- Goal
Reproduce the lines in the records below word for word, starting at the line containing "Click the mach_kernel text field" and ending at the line containing "tap(90, 438)", with both of those lines included. Leave the pictures out of your answer.

- The records
>>>

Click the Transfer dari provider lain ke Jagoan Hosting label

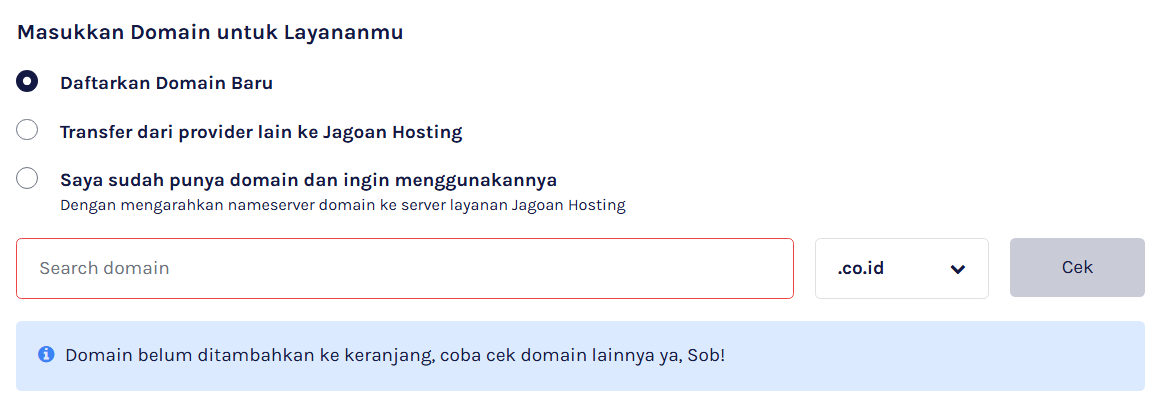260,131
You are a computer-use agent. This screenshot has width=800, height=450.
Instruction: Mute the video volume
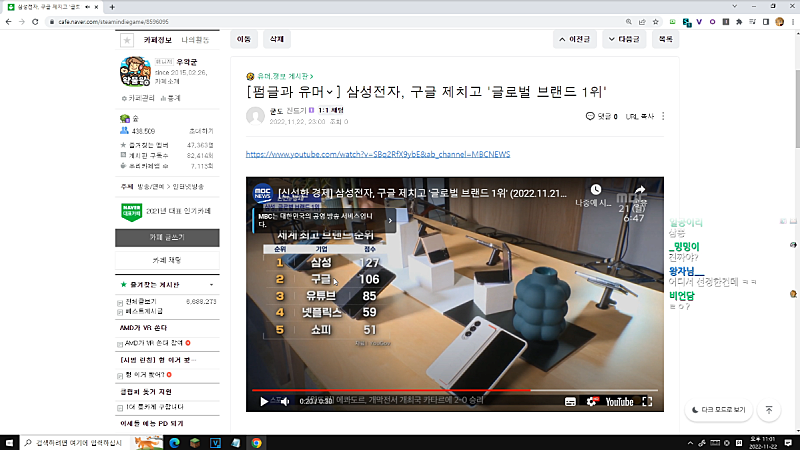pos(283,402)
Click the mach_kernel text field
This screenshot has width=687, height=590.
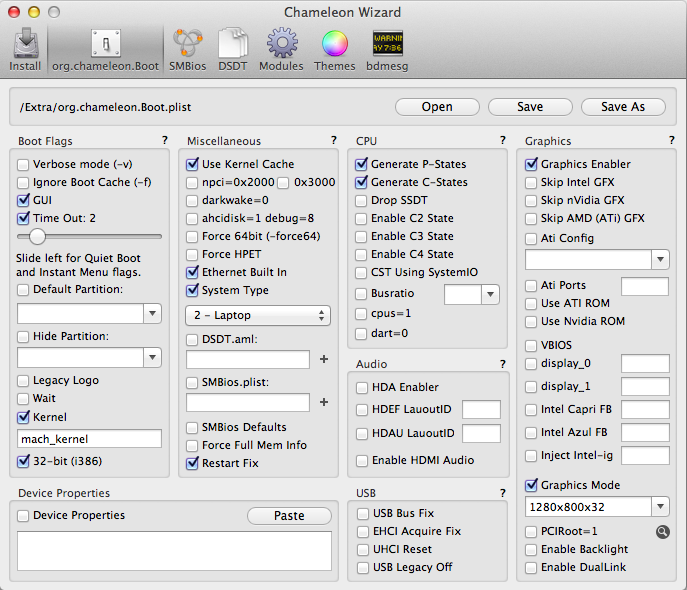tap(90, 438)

<<<
>>>

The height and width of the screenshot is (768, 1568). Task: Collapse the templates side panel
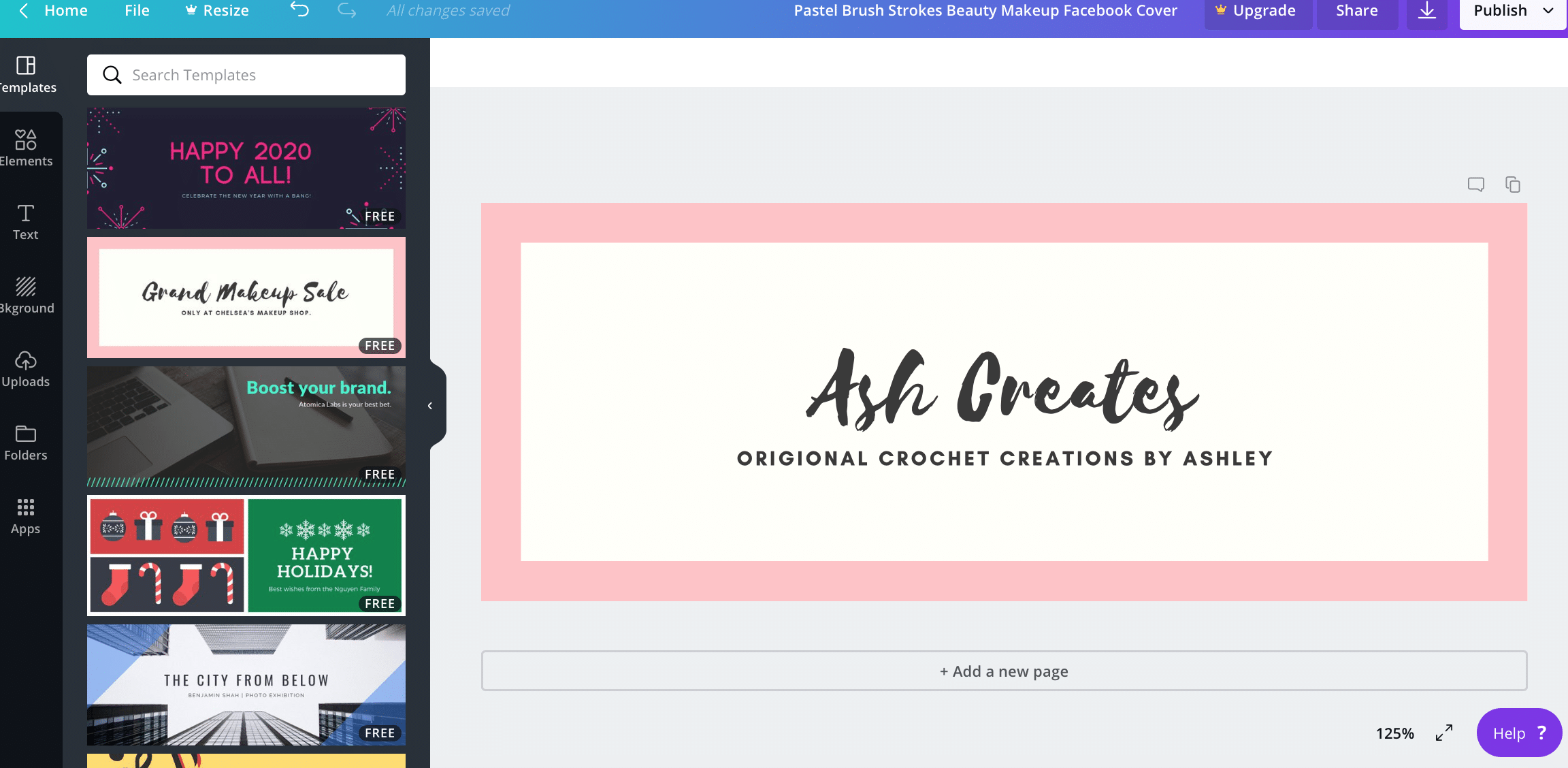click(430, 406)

<<<
>>>

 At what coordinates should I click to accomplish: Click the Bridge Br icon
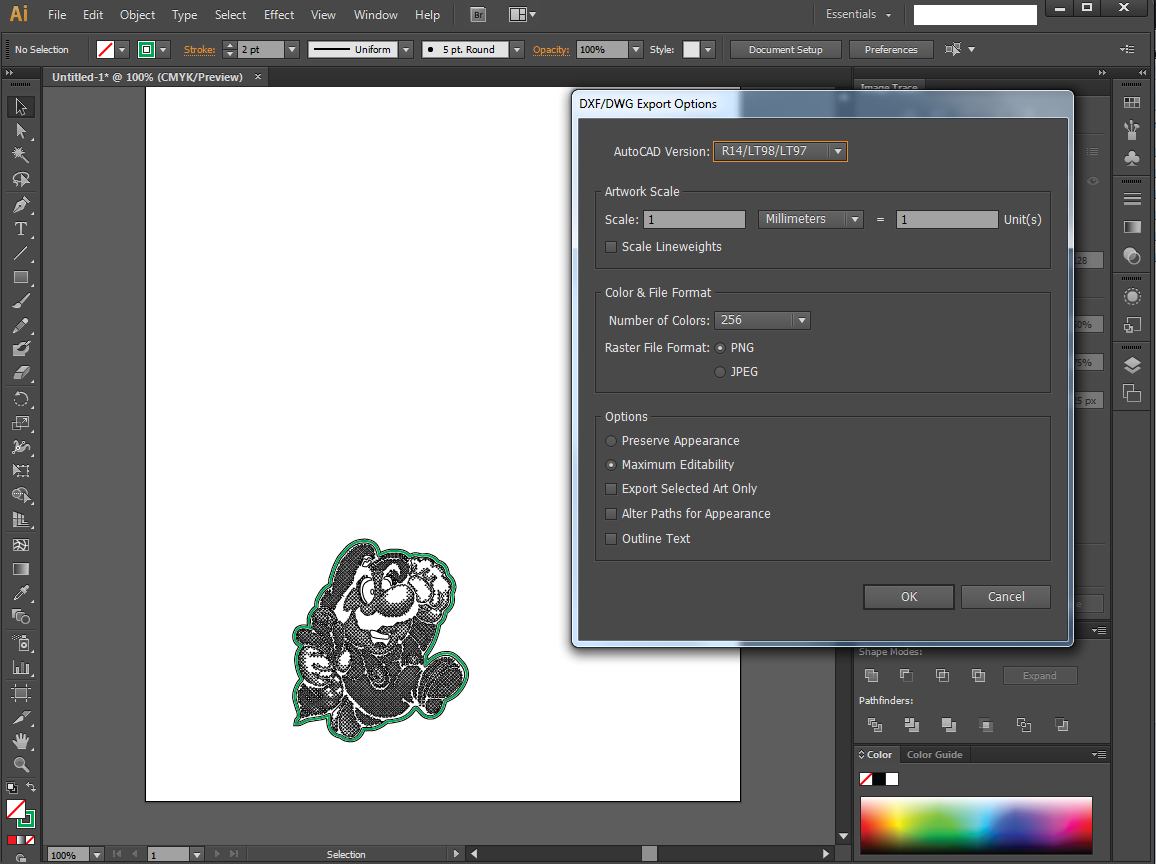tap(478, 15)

<<<

- Response
Click the mach_kernel text field
This screenshot has width=687, height=590.
tap(90, 438)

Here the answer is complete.